View Full Version : I need a recipe for Red Beans and Rice
midwestbelle
02-29-2008, 05:28 PM
When we lived in TN I had a favorite seasoning mix I would use, but have been unable to find it here in KS. So I was thinking it was time to make it without the aid of a seasoning mix. Anyone have a good recipe for me?
Thanks
mcconnellboys
02-29-2008, 06:13 PM
I make it using Tony Chachere's and I can get that here. So I can give you a recipe using that, but guess I'm no help otherwise....
Regena
Valerie in Chicago
02-29-2008, 10:46 PM
But I'll be honest, I borrowed it from Robin Miller on The Food Network. Here's the direct link (and I give her credit on the blog!!): http://www.foodnetwork.com/food/recipes/recipe/0,1977,FOOD_9936_36014,00.html
Hope that's along the lines of what you're looking for!
Nancy in MI
02-29-2008, 11:17 PM
It's so easy and delicious!
1 pound red beans (dry)
1 onion, chopped
3-4 cloves garlic, minced
2 1/2 pints water
ham hock
2 bay leaves
several shakes hot sauce
1/2 tbsp salt
2 tsp cayenne pepper
Throw it all in the crockpot and cook on low for 12-14 hours. Remove the bay leaves, puree some of the mixture and stir it back in.
I serve this over a brown rice blend with a salad on the side.
:)
Nancy
Nicole M
03-01-2008, 01:14 AM
My mother in law has lived all her 87 years in New Orleans, and her red beans are authentic, daaahhhhlin. I've adapted her recipe so I can make it in the crock pot.
1 lb red beans, soaked overnight and then brought to a boil in the morning and immediately rinsed.
"a couple - three" onions, chopped
"buncha garlic" - I use maybe 4 or 5 cloves, tossed into the food processor with the onions. If I have parsley in the garden, I add quite a lot into the food processor, too.
(now this is the part that may gross you out -- I'm sorry -- but it's critical)
bacon grease. no kidding.

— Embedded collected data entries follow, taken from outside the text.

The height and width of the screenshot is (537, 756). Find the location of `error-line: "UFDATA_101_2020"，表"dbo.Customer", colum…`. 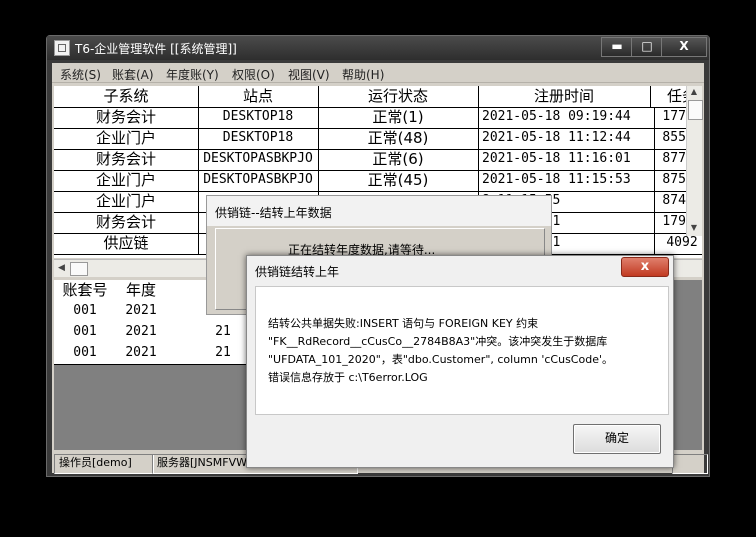

error-line: "UFDATA_101_2020"，表"dbo.Customer", colum… is located at coordinates (440, 360).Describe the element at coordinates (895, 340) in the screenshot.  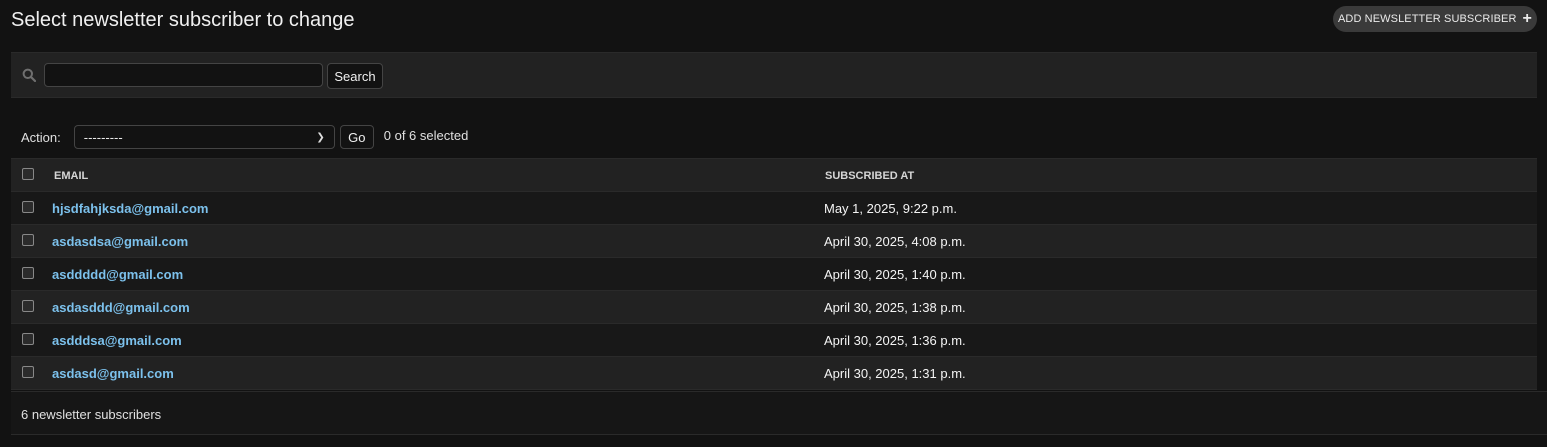
I see `subscribed-at-cell: April 30, 2025, 1:36 p.m.` at that location. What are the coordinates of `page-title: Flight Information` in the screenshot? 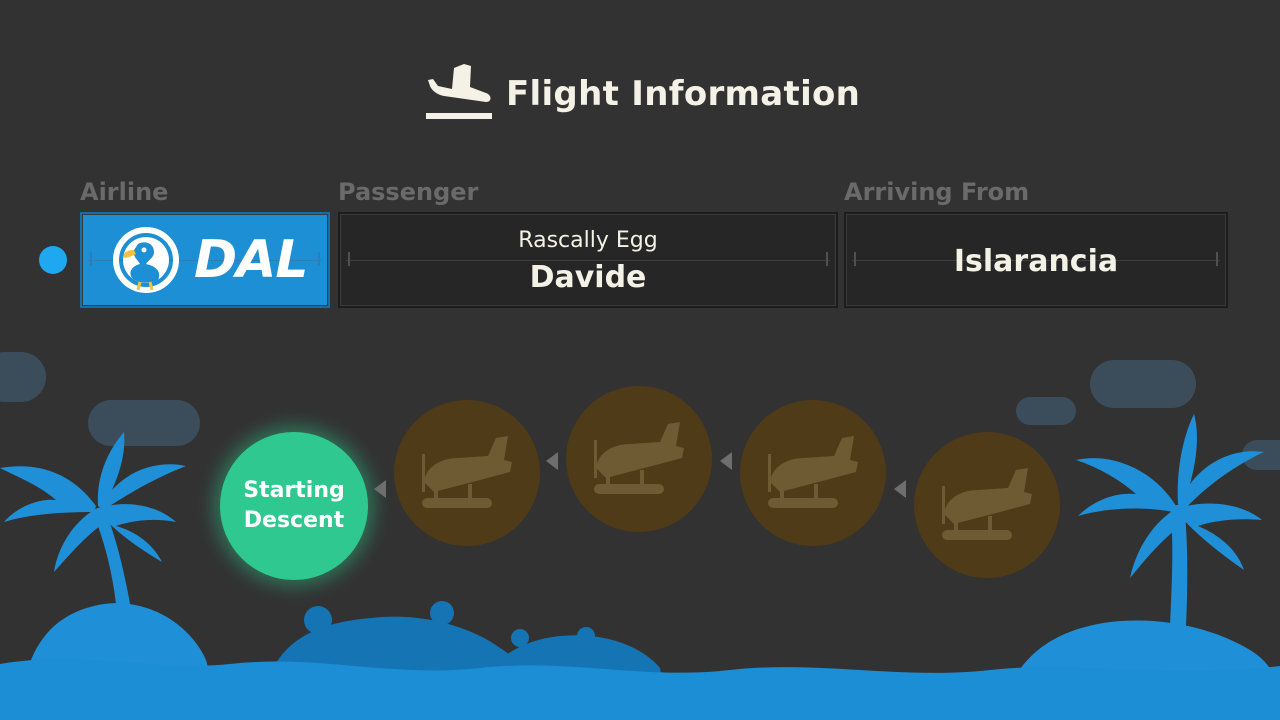 It's located at (684, 94). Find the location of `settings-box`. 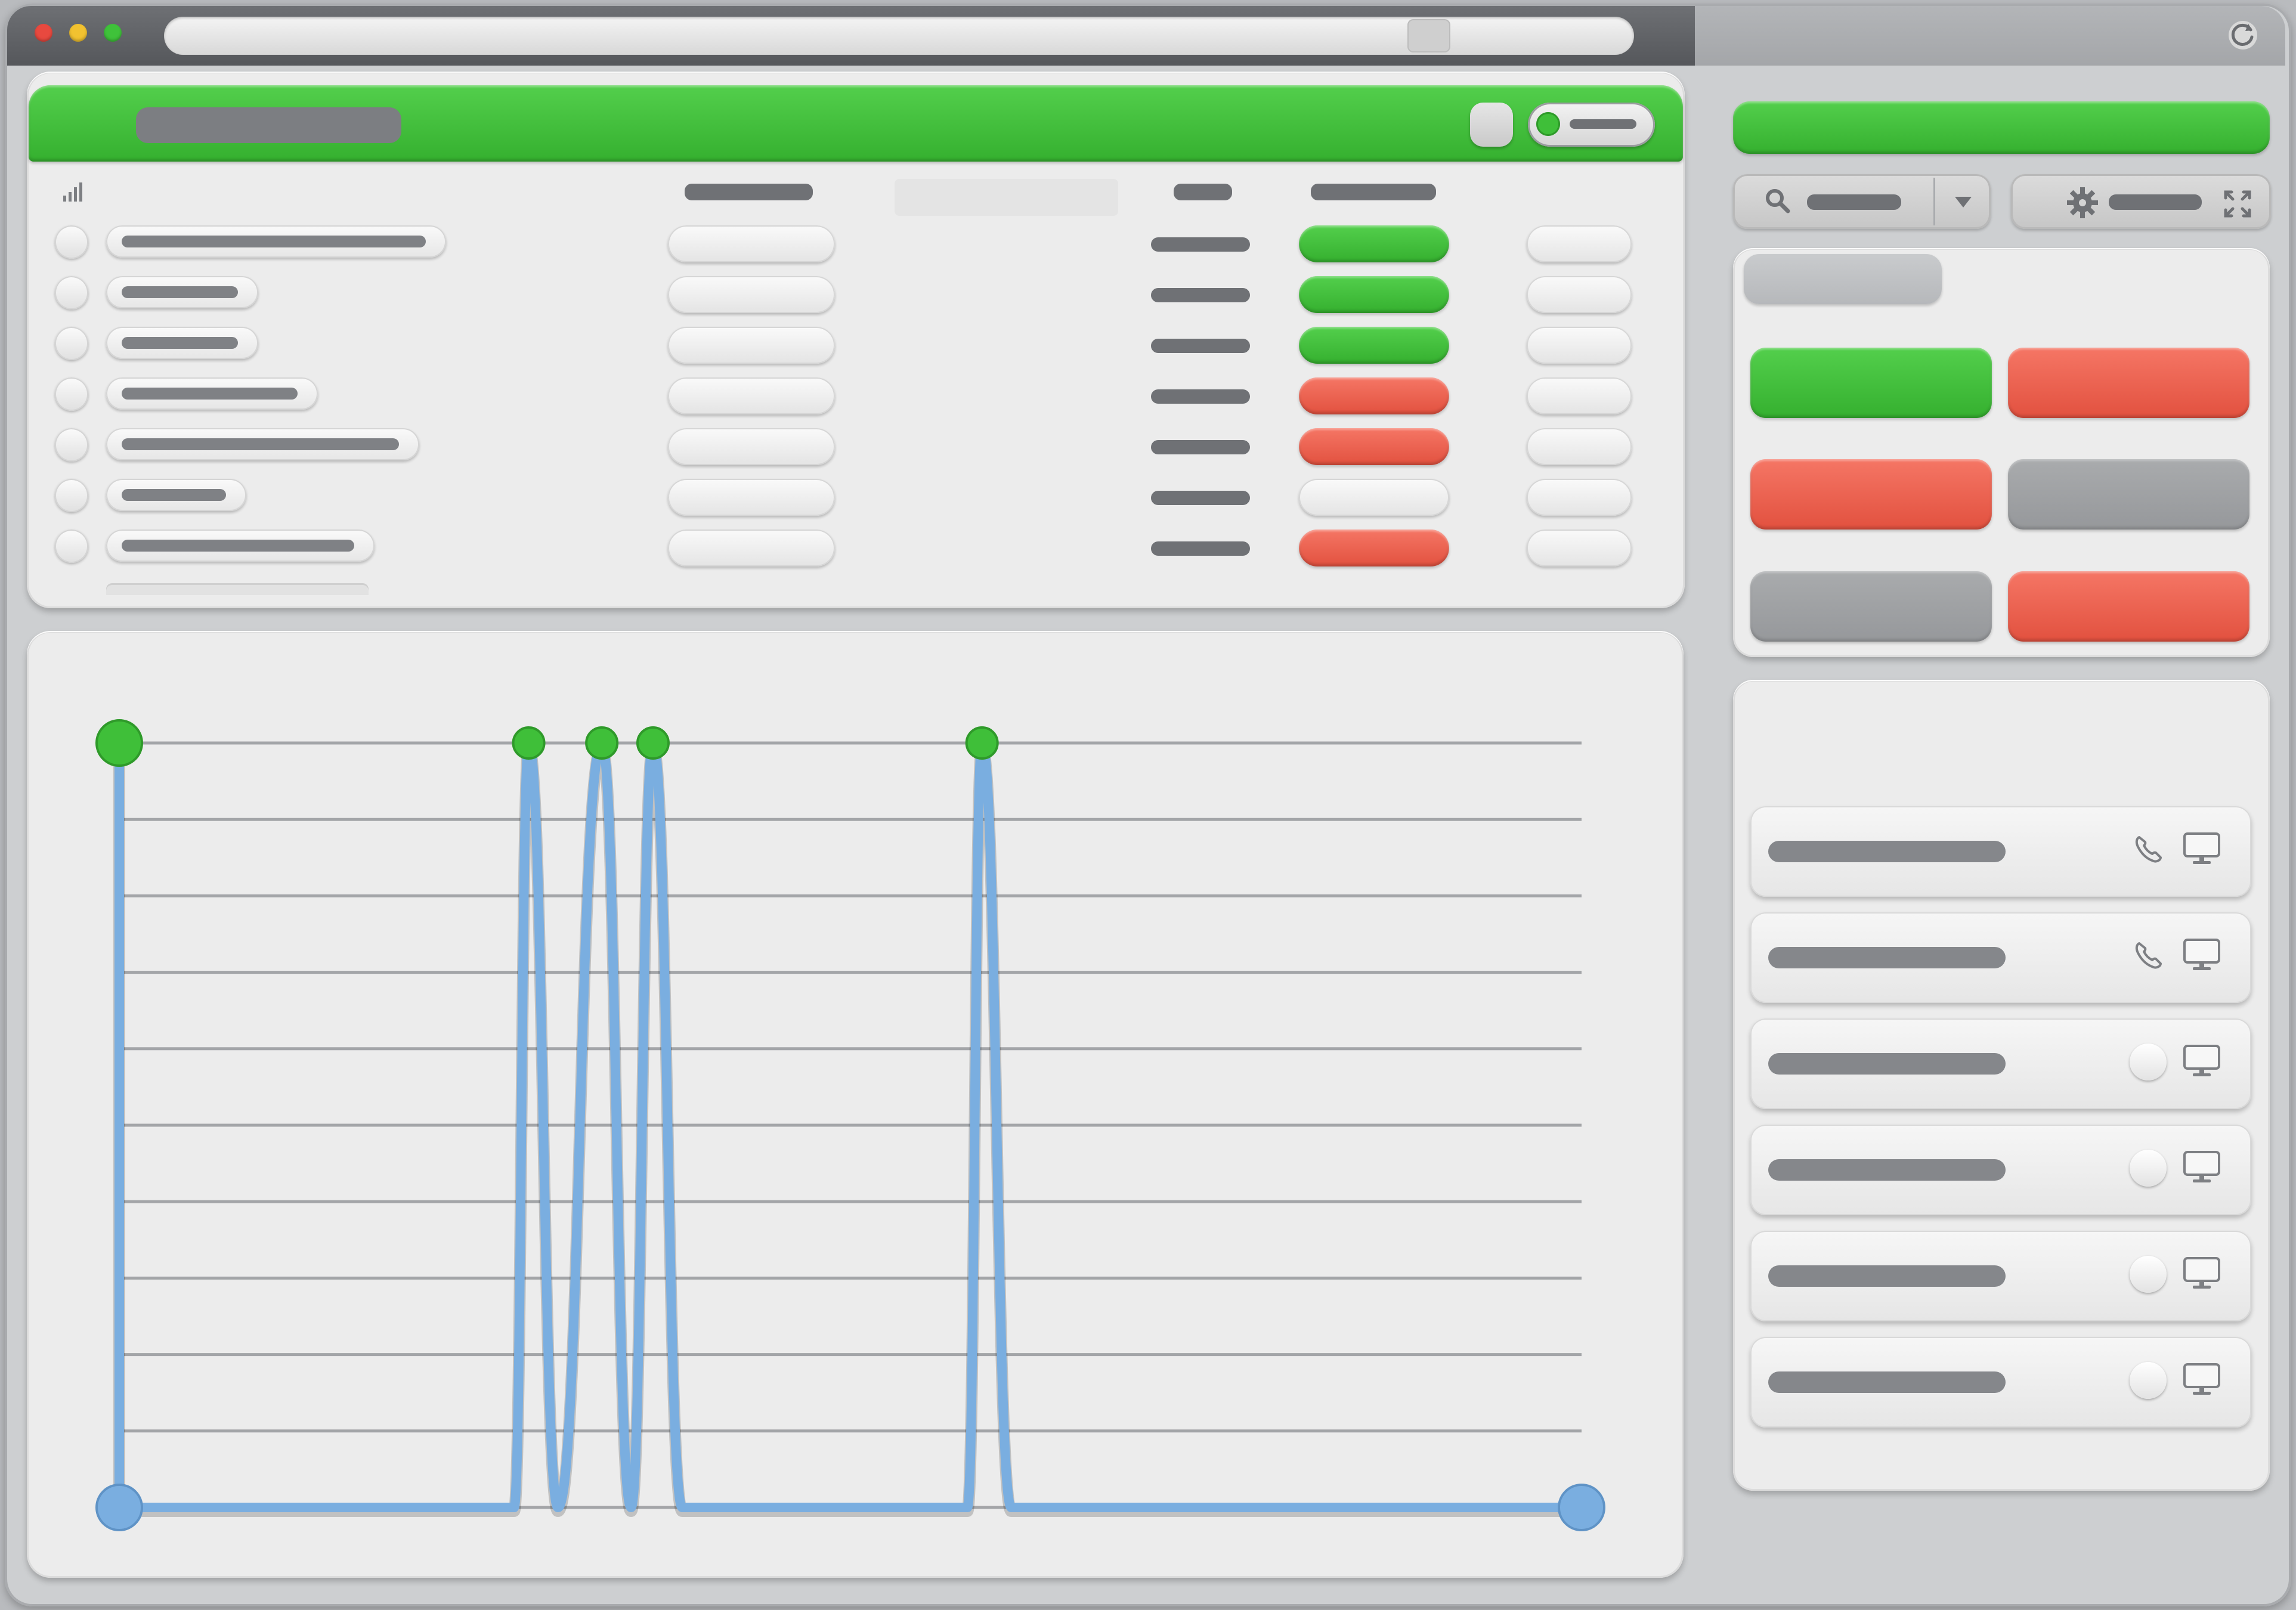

I buy organic bacon once a month on payday, and I use a glob of saved grease, probably less than a 1/4 cup
6 - 7 cups water, which I heat in the microwave to almost boiling, along with 1 cup of red wine
I cut about a pound of pork andouille sausage into moon shaped chunks (one slice down the length and then crosswise cuts), saute and toss in the pot. If I have chicken andouille, then I wait until the end of the day and saute and add to the pot after I've mashed the beans a bit.
I toss all this in the crocker, add quite a bit of dried thyme, almost a tablespoon of the not-ground kind, and let 'er rip. I put the setting on high, with a dishcloth on top, until I've got a simmer. Then I turn down the heat to low for the rest of the day.
And if I have any mint in the garden, I put that in too, a few sprigs. But like the parsley, it's optional.
Before I serve, over rice, of course, I mash up the beans to make a nice "long gravy".
asher
03-01-2008, 03:20 AM
oh my goodness, my mouth is watering :D
Montana Peach
03-01-2008, 02:43 PM
Nicole is right, andouille makes all the difference. My favorite seasoning comes form the Louisiana General Store (called Joe's Stuff) but in a pinch I have used Costco's Cajun seasoning and it's not bad.